We will not comment in detail outside our remit, for example on the topics of the proposal to have exams set that would happen because exams cannot happen, or the appeals process, or how a grade is calculated. But we want to publish our view on how the process of ‘how a grade is calculated’ should be explained to candidates.

The consultation has nearly 70 questions but fails to suggest an answer the most important one: How will candidates trust that a grade is accurate and fair?

Although the Ofqual blog describes, “How 2021 could look for students and learners” there is no practical grasp yet evident, what students need and expect. The 2020 fall out will be lasting in the lives of thousands of affected students. It may also have a lasting effect in shaping their attitudes towards AI, after their experience of what the PM called ‘a mutant algorithm‘ and it all cost not one, but two Ofqual executives their positions.

What will be different this year and going forwards, so that students won’t need to stand outside Gavin Williamson’s office in Westminster, in order to be heard? What key things failed concretely last year, and what key things concretely will be done to avoid them this year?

To trust that a grade is accurate and fair, candidates need to have access to understandable information that has gone into its calculation. We propose that every candidate should receive a Personal Exam Grade Explainer (shortened to P.E.G.E, that we’ll call “Peggy”). An individual report for each result. Now and in future, Peggy should help transparently explain how *my* grade was calculated, not provide generic descriptions of the process.

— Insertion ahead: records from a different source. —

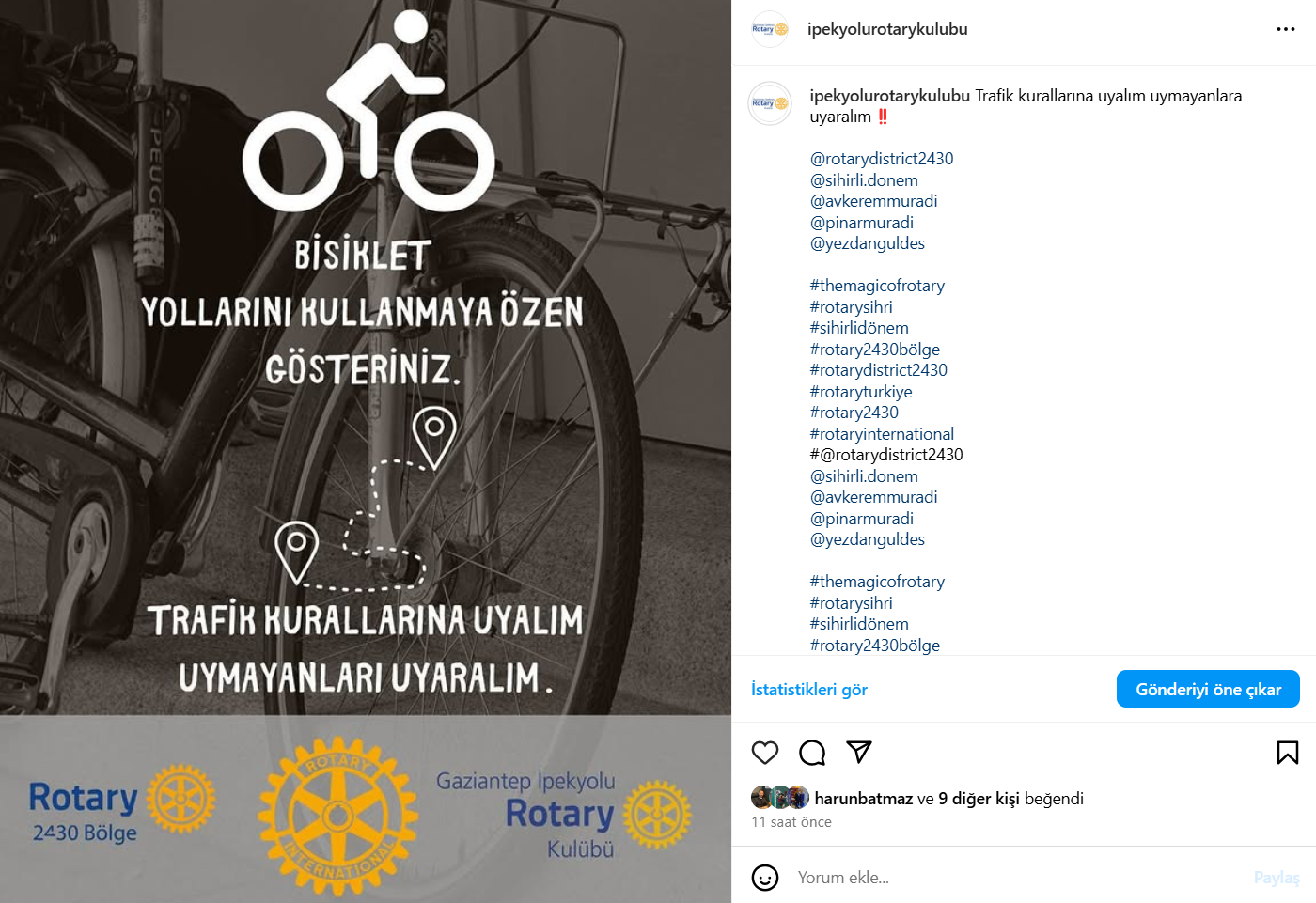Share the post via paper plane icon
The height and width of the screenshot is (903, 1316).
coord(859,752)
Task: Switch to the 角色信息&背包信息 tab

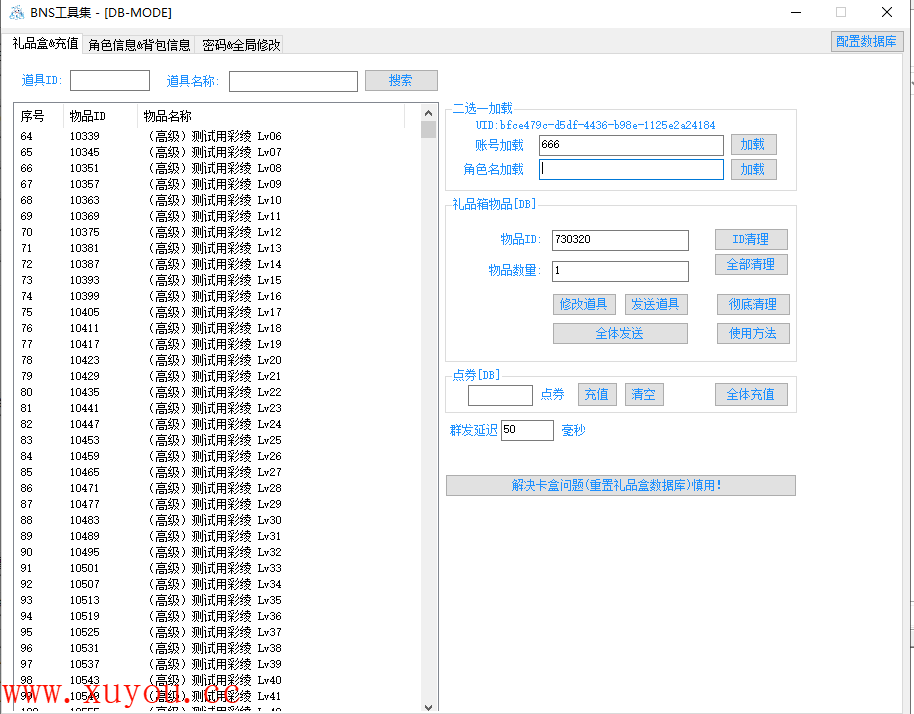Action: 139,45
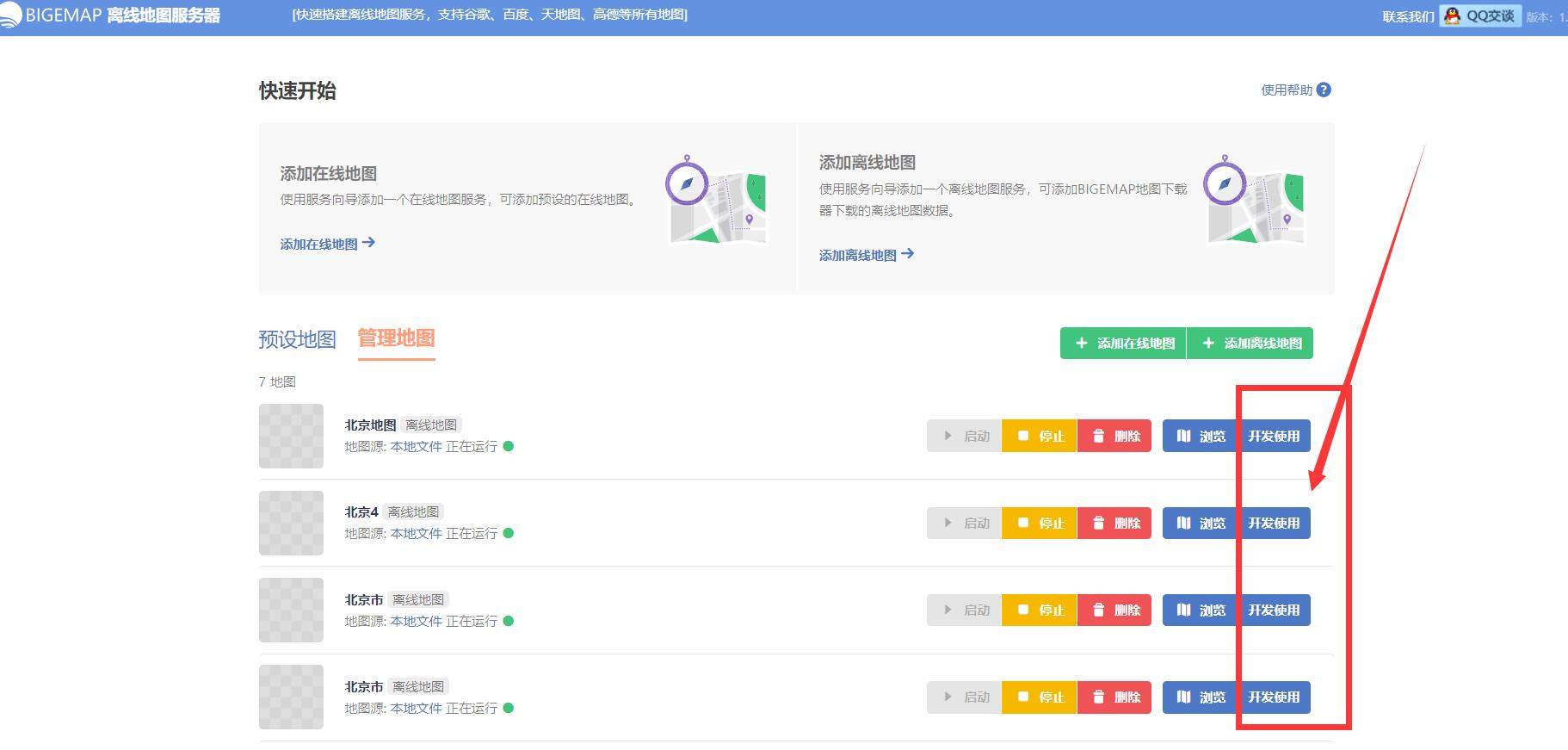Open the QQ交谈 chat icon
1568x750 pixels.
pos(1480,15)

Every candidate is already given a results slip today with some personal details and the grade. Using the same delivery mechanism, the report would also explain how each grade was reached for the candidate, making the data inputs used, transparent and understandable. Some candidates are still children aged under 18, and today they could argue that bodies do not meet their existing obligations under UK data protection law and the GDPR Articles 13 and 14 right to be informed. “Given that children merit specific protection, any information and communication, where processing is addressed to a child, should be in such a clear and plain language that the child can easily understand.”

It should be simple, short, using text and graphics. Peggy might include a chart of the subject grade boundaries, a table of how comparable outcomes were determined, the centreā€˜s grade range and explain the effect of historic cohort data from previous results. Cohort Key Stage 2 SATs results or GCSEs used in the model, as well as any individual test or competency scores could be included. It would set out how each of those sets of data affected your individual result, as well as offering a glossary and explain how the appeals and resit process both work.

Peggy would help exam boards meet their lawful obligations to explain their personal data processing and any automated decision making, help educational settings meet obligations to explain how personal data are used and ensure data accuracy. It should help expose any input errors more quickly. It would better support schools and candidates to understand how close they were to a grade boundary, supporting a faster decision process for candidates on whether it likely a grade would change after an appeal and remark, or on re-taking the exam. And overall, increased transparency should restore trust in the awarding process.

It will take collaboration and cooperation across Exam Boards, perhaps with with the JCQ and Federation of Awarding Bodies. It needs designed with a broad range of input and thorough testing. It might not start with every type of exam. This year, depending on the outcomes from the consultation, it might have fewer inputs than usual. But candidates should be offered a consistent standard of explainability and model in its design, and should not need to navigate different formats just because their exams have been spread across a range of providers.
We suggested it already in 2020.

We think Ofqual should begin work with urgency, and welcome others’ views.


Fig 1. Proposed high level content for the Peggy report, a Personalised Exam Grade Explainer.